Why product training is so important

by Frank 23. June 2013 06:00

I run a company called the Knowledgeone Corporation that produces a software application called RecFind 6 that is used to provide records management, document management, workflow, document imaging, email management and general business process management functionality. Every installation is different because we configure RecFind 6 to the exact requirements of each customer. All installations include some form of business process management and many include a reasonable degree of complexity, especially, when integrating to other systems.

We are always proposing to new and existing customers and negotiating contracts and the one item in the pricing summary that is always under attack is training. As well as questioning the need for face to face training, many customers also try to reduce the cost by just training a core group that will then train the rest of the staff who will use the new system.

I try to explain that effective and complete training is fundamental to the success of the project; that training isn’t a cost, it is an investment in success. I rarely win.

I also try to convince my customers of the importance of ongoing training for new releases and new employees but I am rarely successful.

I try to explain that cutting costs on training is a sure fire way to ensure that the project will never be as successful as it could be.
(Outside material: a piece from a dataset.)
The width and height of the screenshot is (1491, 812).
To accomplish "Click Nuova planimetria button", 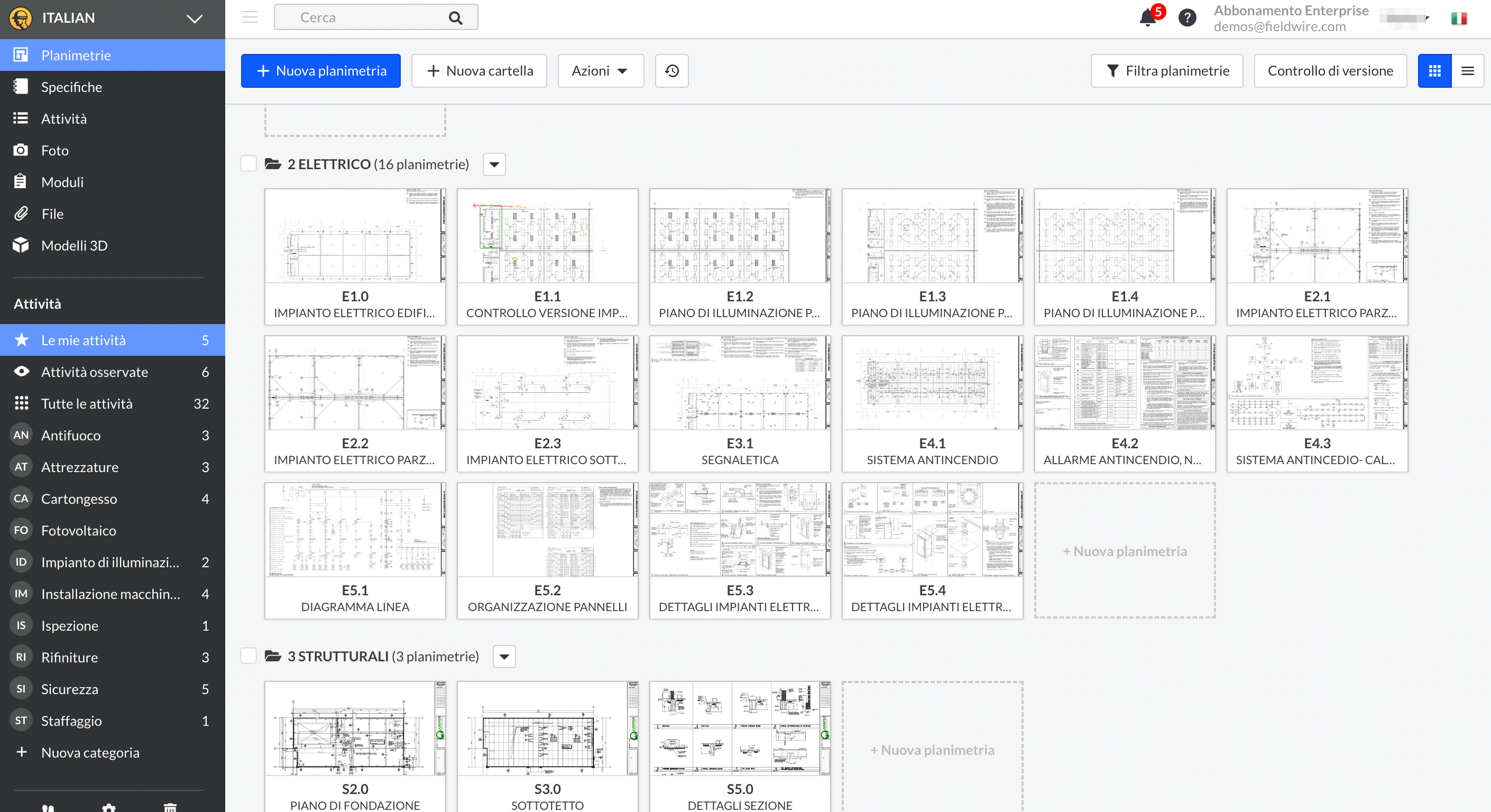I will pos(320,71).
I rarely win this argument either.

And finally, I always recommend that an IT person attends the training course because his/her services will be need by the application administrator throughout the year. This rarely happens.

Yet, time after time and in example after example, projects (not just ours) are significantly less successful than they should be because someone in management decided to cut costs by skimping on training; by not training operational staff in how to use the product in the most cost effectively and productive way possible.

If you skimp on training you are almost certainly dooming your project to failure.

Lack of knowledge on how to best use a product is an insidious cancer. The project may begin with a big bang and lots of congratulations but deep within your organization the cancer has already started to grow. “I don’t like this product.” “This product is too hard to use.” “I can’t find anything with this product.” “My staff don’t understand this product.”

By year two, many people and departments simply don’t use the product any more. By year three there is a concerted push to find a replacement for this product that “is too hard to use. No one understands it.” The replacement project manager or application owner, who hasn’t been trained, is unable to address the complaints and soon also decides that the problem is with the product. It would be a bad career move to decide anything else.

In year four the organization begins looking for a replacement product. In year five, at great expense they select a replacement product and then lower costs by skimping on training. The cycle starts again.

If you skimp on training and re-training your project is doomed to failure.

How many expensive failures does it take before we learn the lesson?

Training is an investment in productivity, not a cost.